Rewrite the stretch of the material from the line containing "You are a GUI" through its end, swapping "click action" for "tap action" and changing nothing else. Leave the pictures out.

* start *

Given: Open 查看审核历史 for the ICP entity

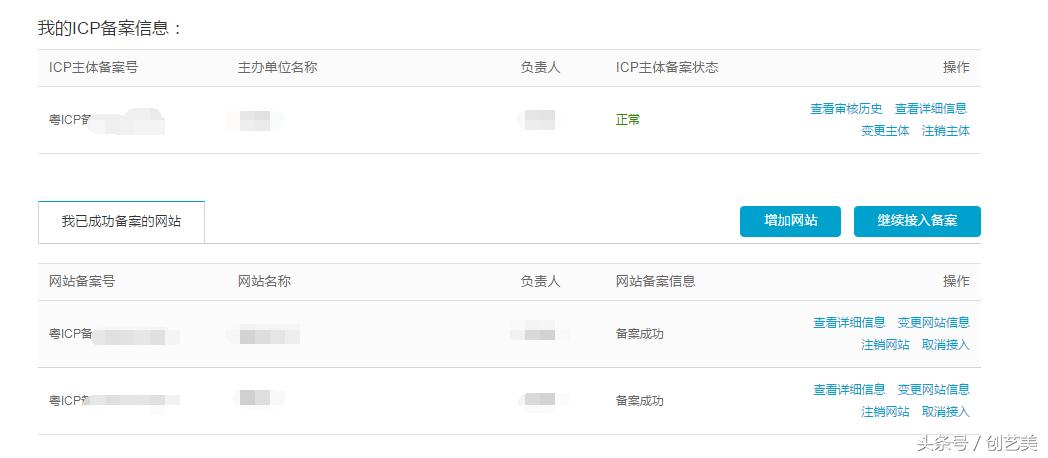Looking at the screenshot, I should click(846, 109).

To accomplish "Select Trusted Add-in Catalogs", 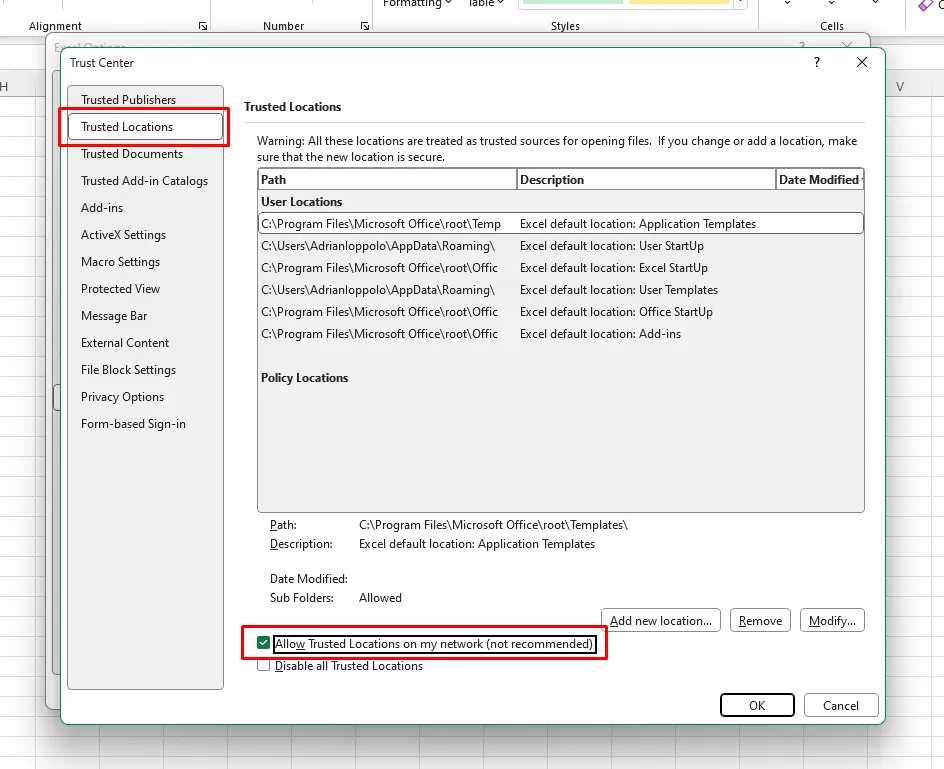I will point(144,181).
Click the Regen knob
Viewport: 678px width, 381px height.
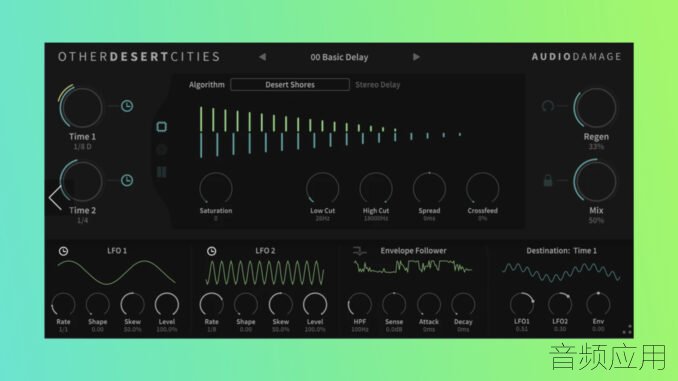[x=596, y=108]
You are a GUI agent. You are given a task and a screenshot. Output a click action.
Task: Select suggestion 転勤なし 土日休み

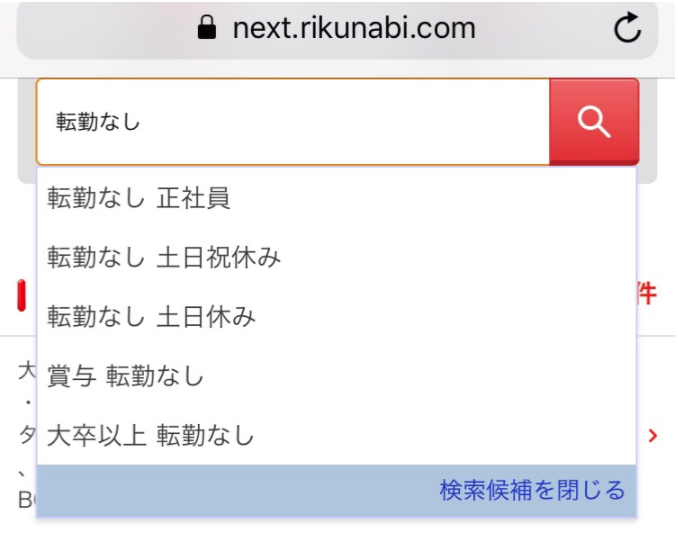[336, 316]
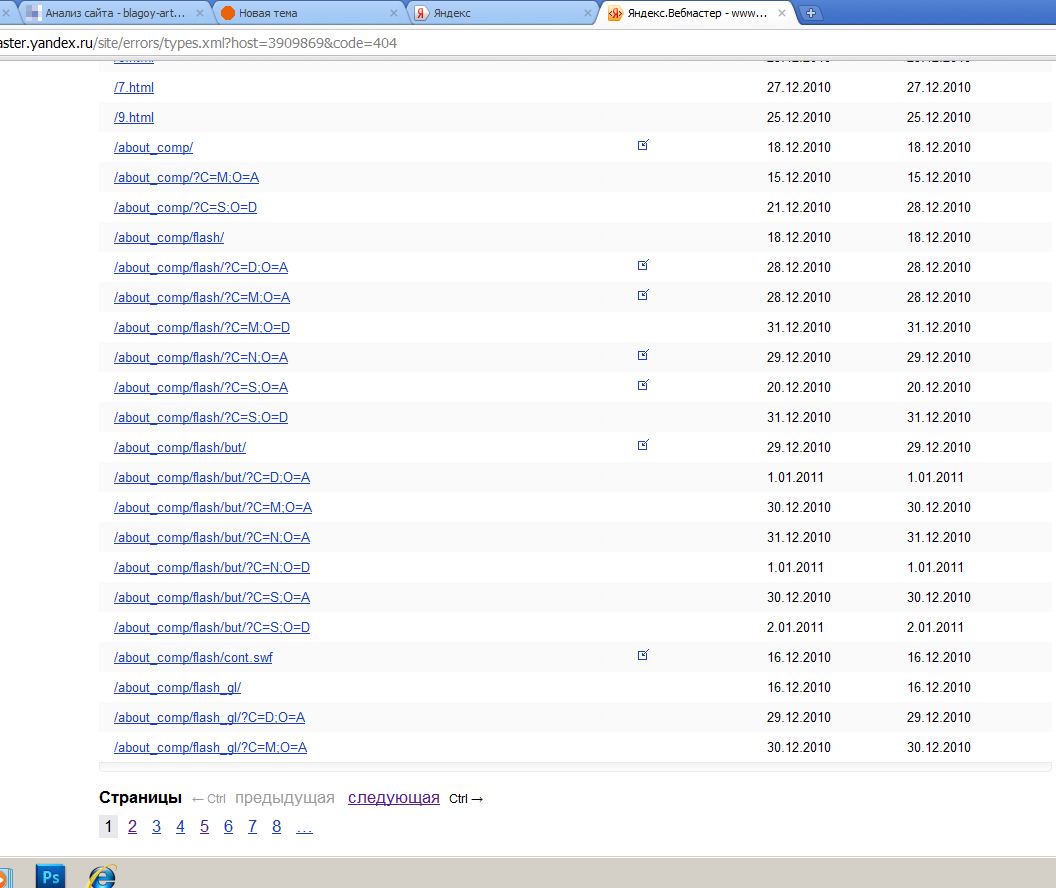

* end *

ANSWER BELOW
You are a GUI agent. You are given a task and a screenshot. Output a tap action.
Task: Select suggestion 転勤なし 土日休み

[336, 316]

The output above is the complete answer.